❗❗IMPORTANT: This guide focuses on installing the OCI GPU Scanner Control Plane through the OKE Console, which provides a simplified, guided workflow for deploying the control plane. This method is the recommended approach for most users, as it automates resource creation and configuration within your OCI Console.
OCI GPU Scanner has 2 main components:
- OCI GPU Scanner Control Plane - Installed on a single OKE cluster, it centrally manages and monitors multiple OKE clusters.
- OCI GPU Data Plane Client Plugin - Installed on each OKE worker node that includes a GPU.
When deploying OCI GPU Scanner to an existing OKE cluster, the following components are created in your OKE cluster installation process:
- OCI GPU Scanner Application, which includes:
- OCI GPU Scanner Portal (Control Plane / UI)
- OCI GPU Scanner Backend API
- Prometheus Server (for metrics collection)
- Grafana Server (for dashboards and visualization)
- PostgreSQL Database (for internal data management)
Steps:
-
In the OCI Console, go to Developer Services > Kubernetes Clusters (OKE) > [Cluster Name] > Cluster Details, then select Deploy OCI GPU Scanner.
-
This will redirect to the Oracle Resource Manager (ORM) page. Select "I have reviewed and accept the Oracle Terms of Use" and click Next.
-
If deploying to an existing cluster, clear the "Create new OKE cluster?" option, then select the cluster where you want to deploy OCI GPU Scanner in the dropdown.
-
Configure the installation options:
- Specify the namespace for deploying OCI GPU Scanner (default:
lens). - Select Create IAM Policy if an IAM policy needs to be created. For more details about IAM policies, see the Oracle IAM Policies documentation.

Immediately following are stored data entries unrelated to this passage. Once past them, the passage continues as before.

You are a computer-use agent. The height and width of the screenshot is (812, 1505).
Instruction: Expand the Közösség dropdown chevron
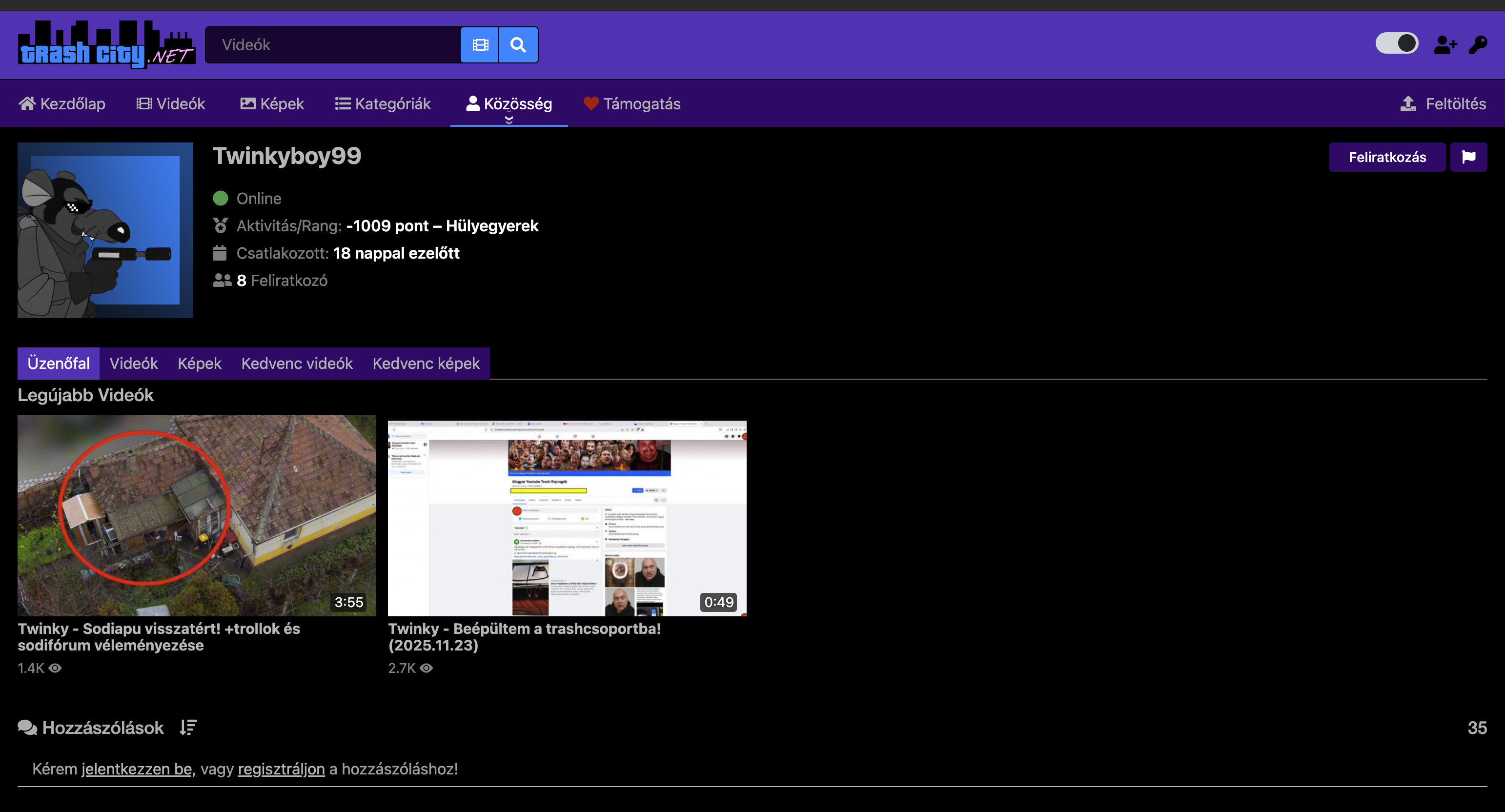[509, 120]
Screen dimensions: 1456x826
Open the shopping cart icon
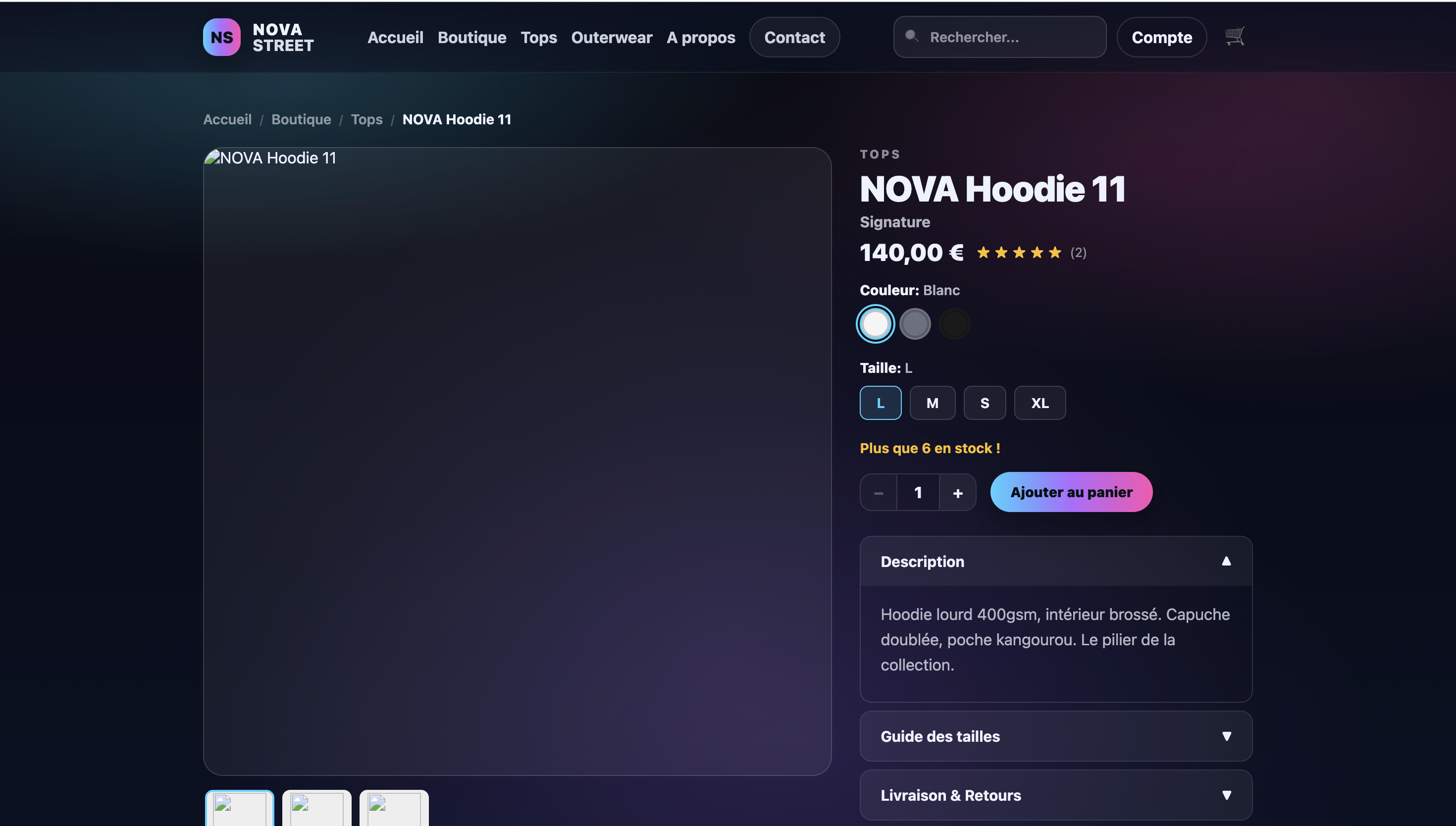tap(1234, 36)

- Enter a Grafana Admin Password (default:
admin123). - (Optional) Provide a Superuser Email.
- Enter a Superuser Username (default:
admin). - Click Next to continue.
- Specify the namespace for deploying OCI GPU Scanner (default:
-
Review your configuration and confirm the installation and click created
When deploying OCI GPU Scanner on a new OKE cluster, the following components are created in your tenancy as part of the installation process:
- VCN – Configured with the required networking and security settings for OKE.
- OKE Cluster – Created with 3 VM.Standard.E3.Flex worker nodes (10 OCPUs and 100 GB memory each, recommended).

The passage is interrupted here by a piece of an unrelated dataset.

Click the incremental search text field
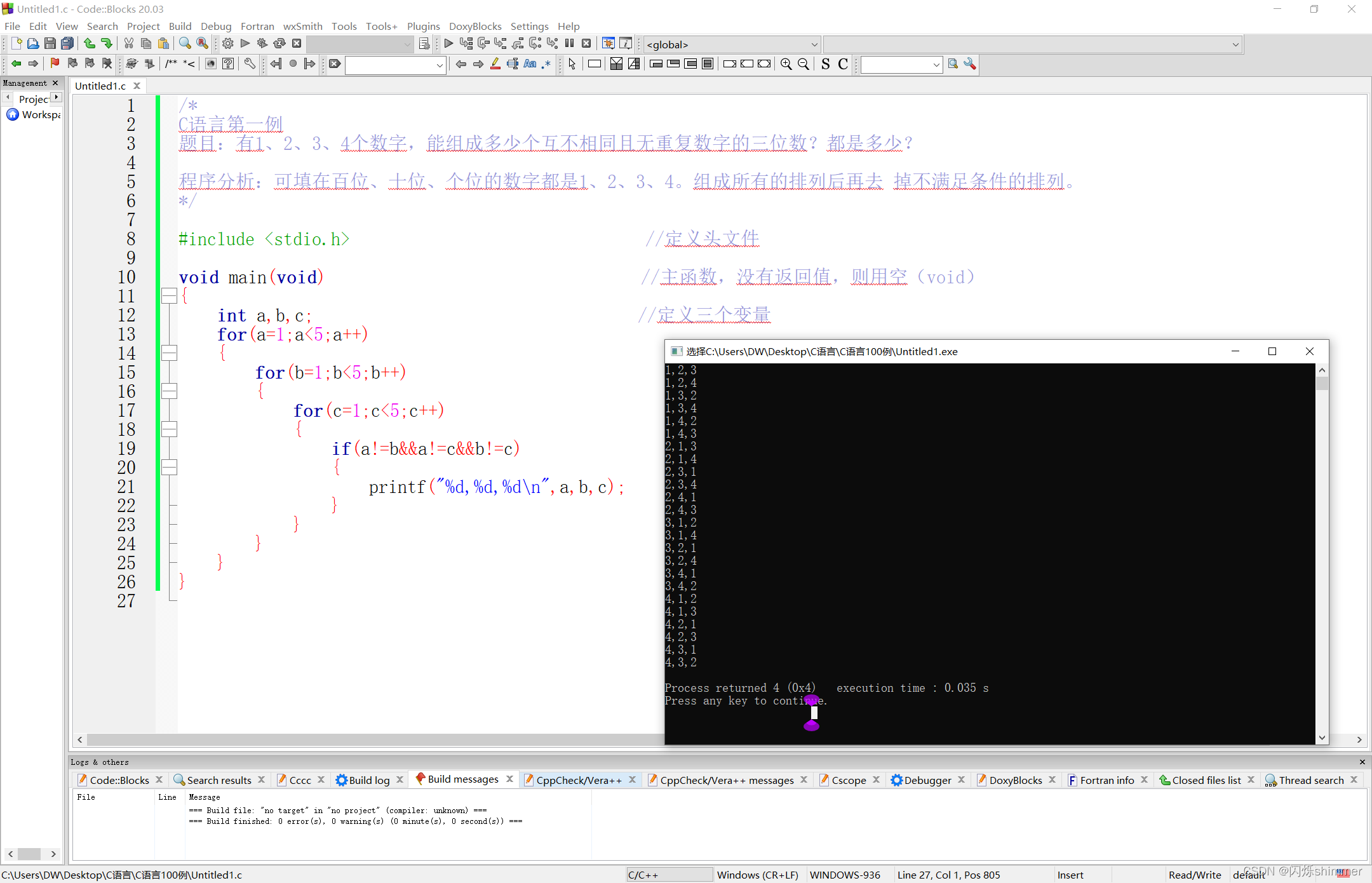This screenshot has height=883, width=1372. [x=391, y=64]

- OCI GPU Scanner Application, which includes:
- OCI GPU Scanner Portal (Control Plane / UI)
- OCI GPU Scanner Backend API
- Prometheus Server (for metrics collection)
- Grafana Server (for dashboards and visualization)
- PostgreSQL Database (for internal data management)
- IAM Policies – Automatically created with the required permissions for OCI GPU Scanner.
For more details about IAM policies, see the Oracle IAM Policies documentation.
Steps:
-
In the OCI Console, go to Developer Services > Kubernetes Clusters (OKE) > [Cluster Name] > Cluster Details, then select Deploy OCI GPU Scanner.
-
This will redirect to the Oracle Resource Manager (ORM) page. Select "I have reviewed and accept the Oracle Terms of Use" and click Next.
3.Ensure the Create new OKE cluster? option remains selected to provision a new OKE cluster for this deployment.
-
Configure the installation options:
- Specify the namespace for deploying OCI GPU Scanner (default:
lens). - Select Create IAM Policy if an IAM policy needs to be created.
- Enter a Grafana Admin Password (default:
admin123). - (Optional) Provide a Superuser Email.
- Enter a Superuser Username (default:
admin). - Click Next to continue.
- Specify the namespace for deploying OCI GPU Scanner (default:
-
Review your configuration and confirm the installation and click created
Once the installation is complete, navigate to Developer Services > Resource Manager > Stacks > [stack name] > Application Information to view the details for accessing the installed OCI GPU Scanner.
- Portal URL - URL to access the OCI GPU Scanner Portal
- OCI GPU Scanner API - API REST endpoints
The OCI GPU Scanner Data Plane Client Plugin must be installed on each OKE worker node that requires monitoring. Installation is performed using a shell script available from the Control Plane portal.